### Worum es geht
Überträgst du diese Datensätze in eine CSV mit den zwei Spalten „text“ und „antwort“, je Datensatz eine Zeile, jedes Feld in Anführungszeichen und Zeilenumbrüche durch Leerzeichen ersetzt? Beginne bei der Zeile mit „You are a computer-use agent.“, höre nach dem Ende der Datensätze auf und lass die Bilder weg.

### Bereitgestellte Datensätze
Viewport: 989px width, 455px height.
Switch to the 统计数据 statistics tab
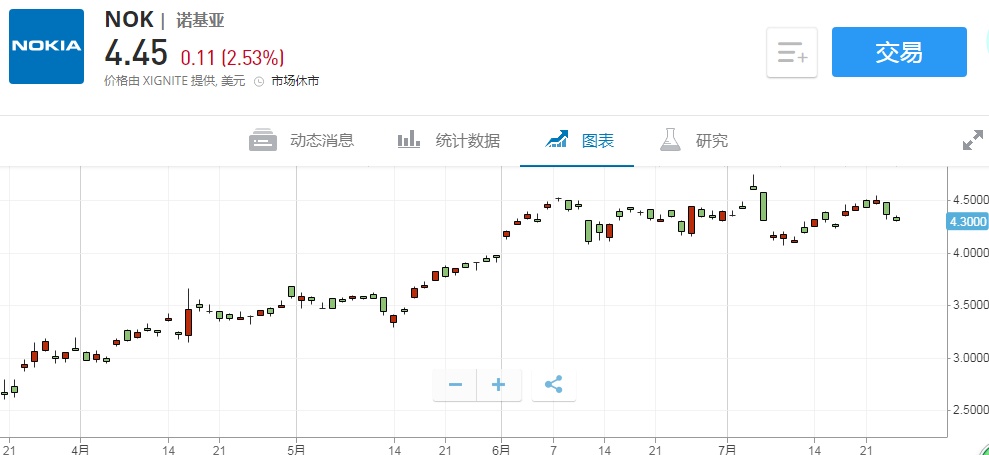pyautogui.click(x=467, y=140)
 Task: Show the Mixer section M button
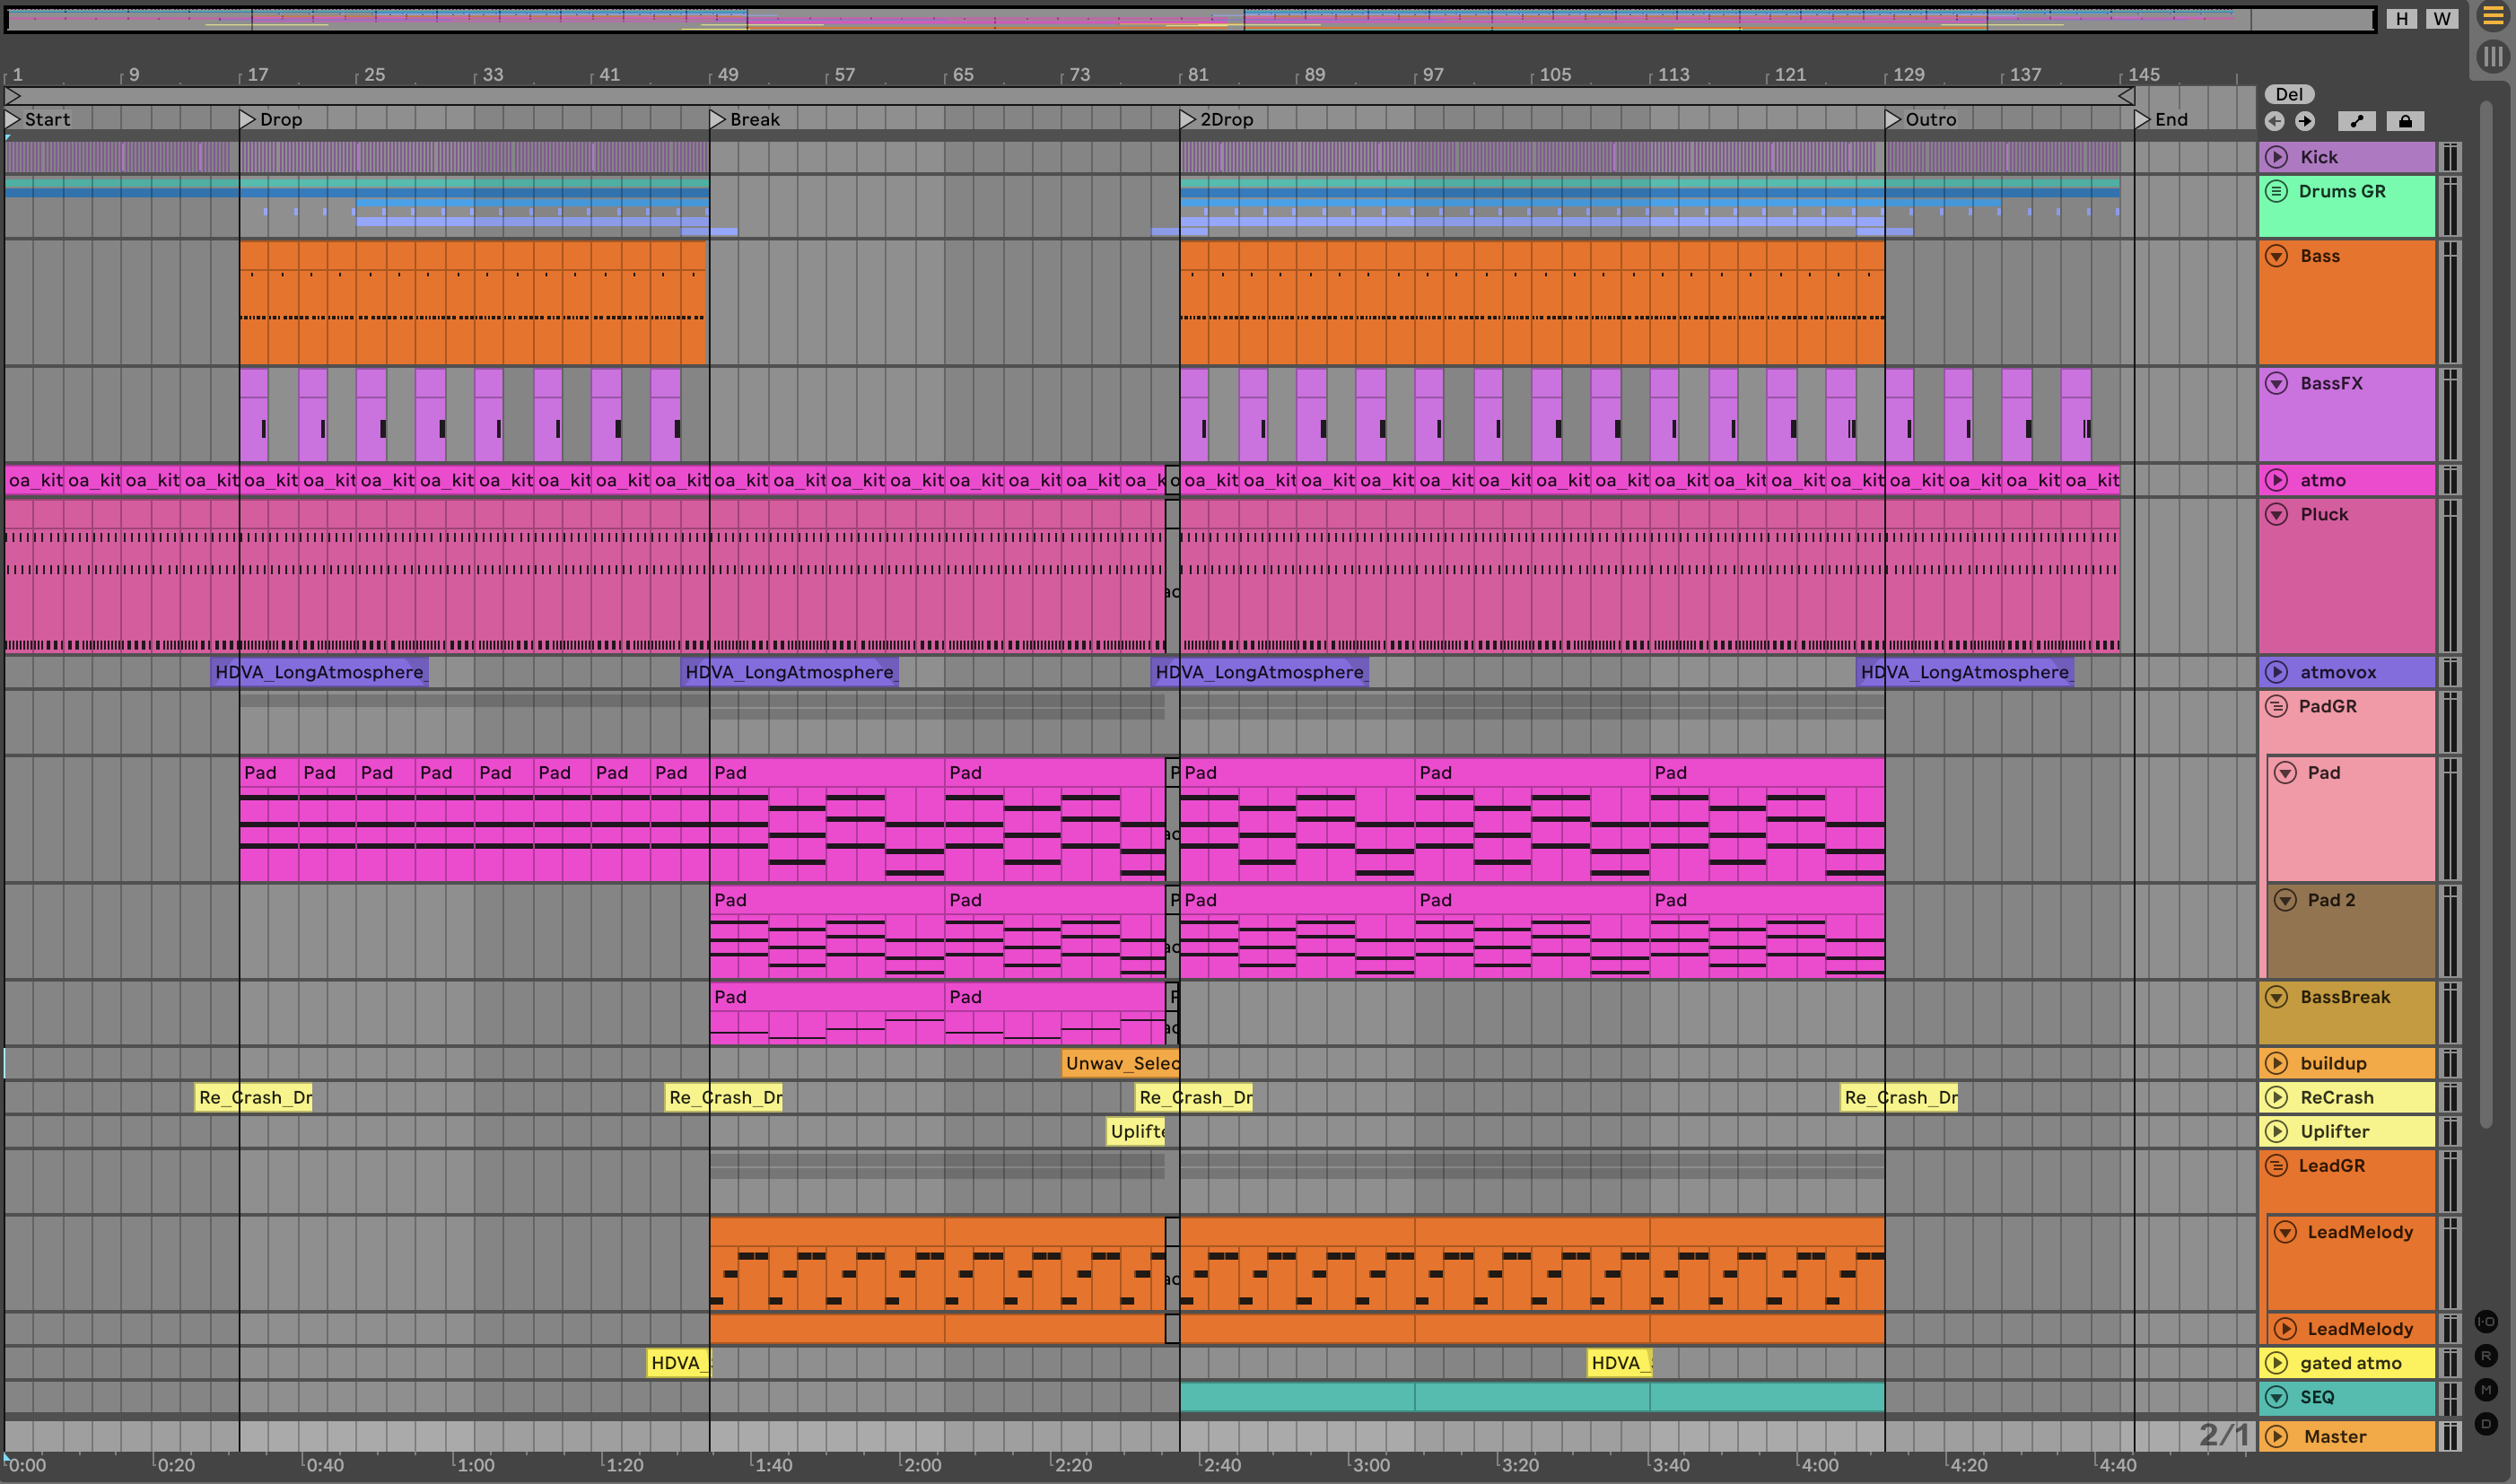(x=2486, y=1389)
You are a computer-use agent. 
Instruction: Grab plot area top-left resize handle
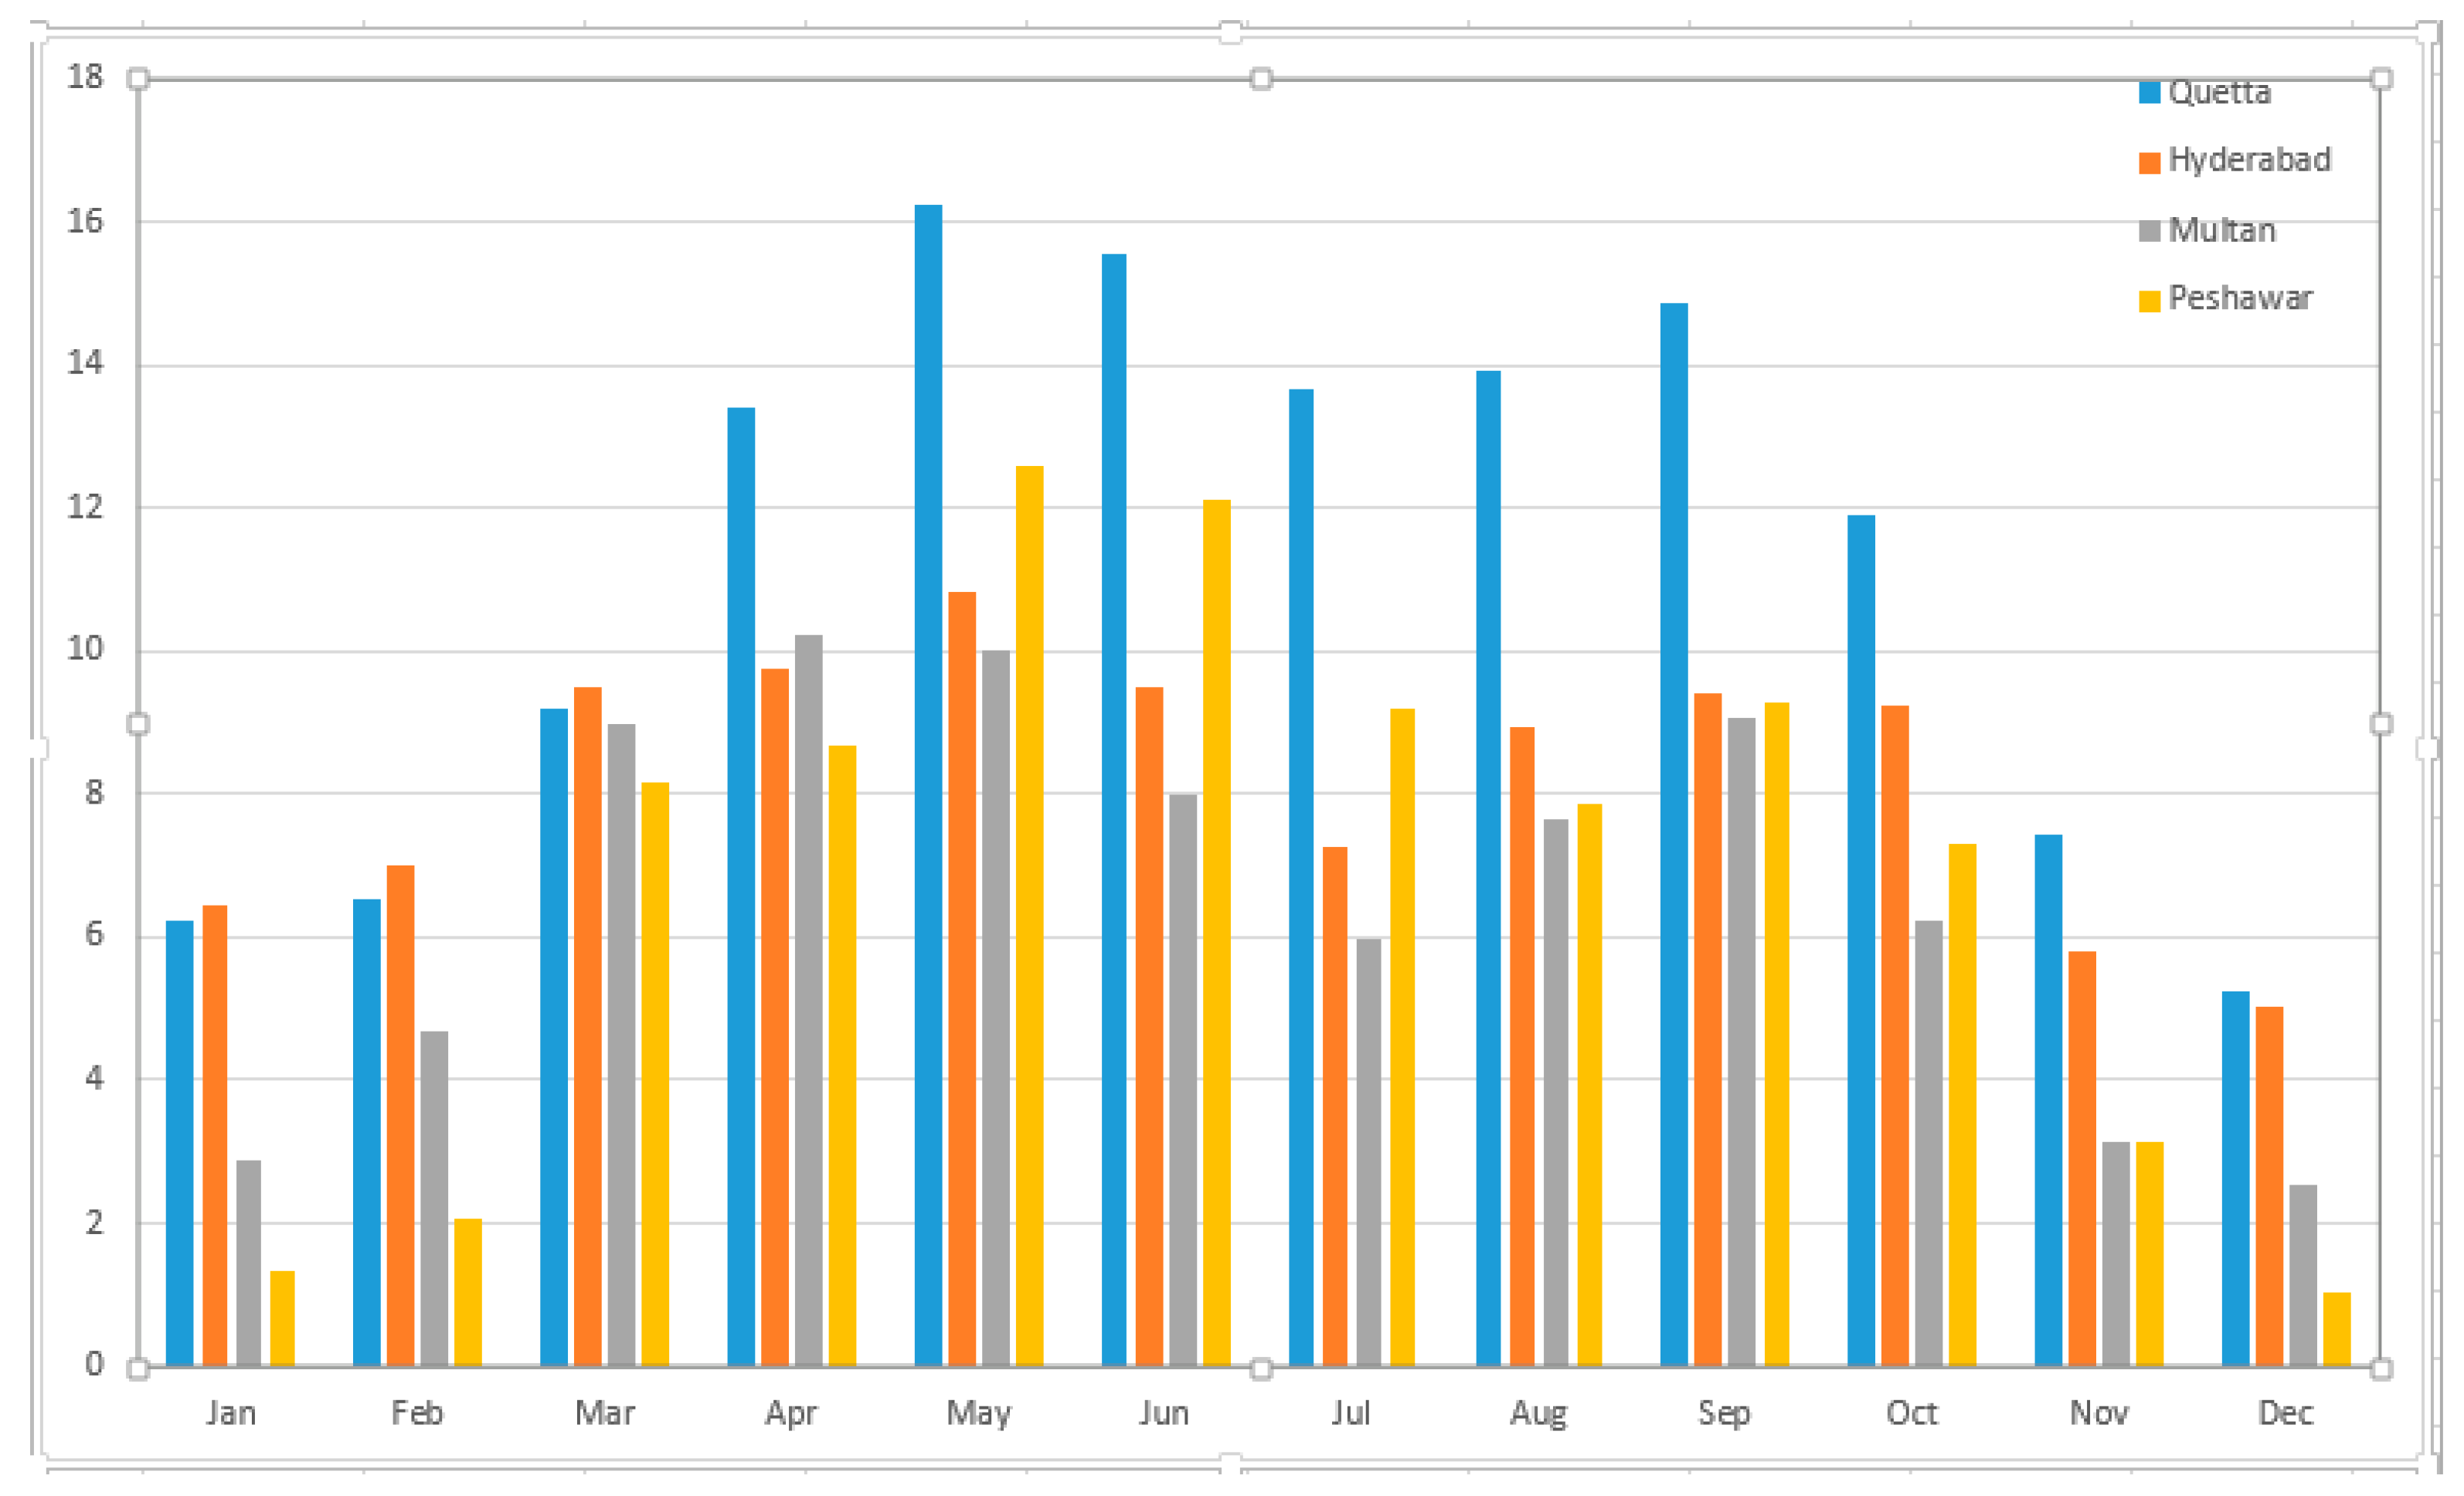pyautogui.click(x=139, y=79)
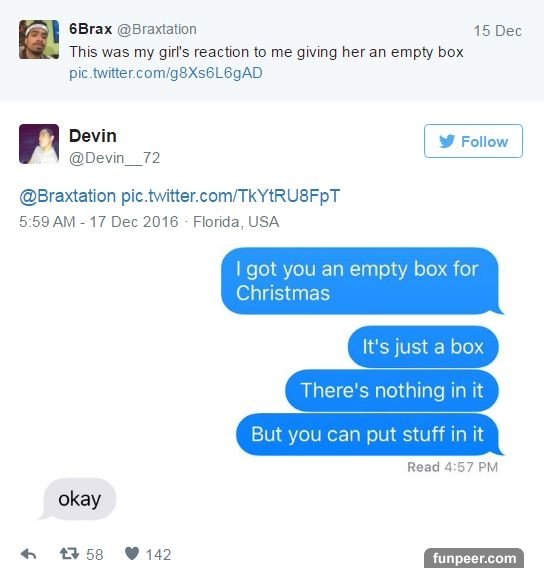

### Antwort
text,antwort
"You are a computer-use agent. Instruction: Grab plot area top-left resize handle","pyautogui.click(x=139, y=79)"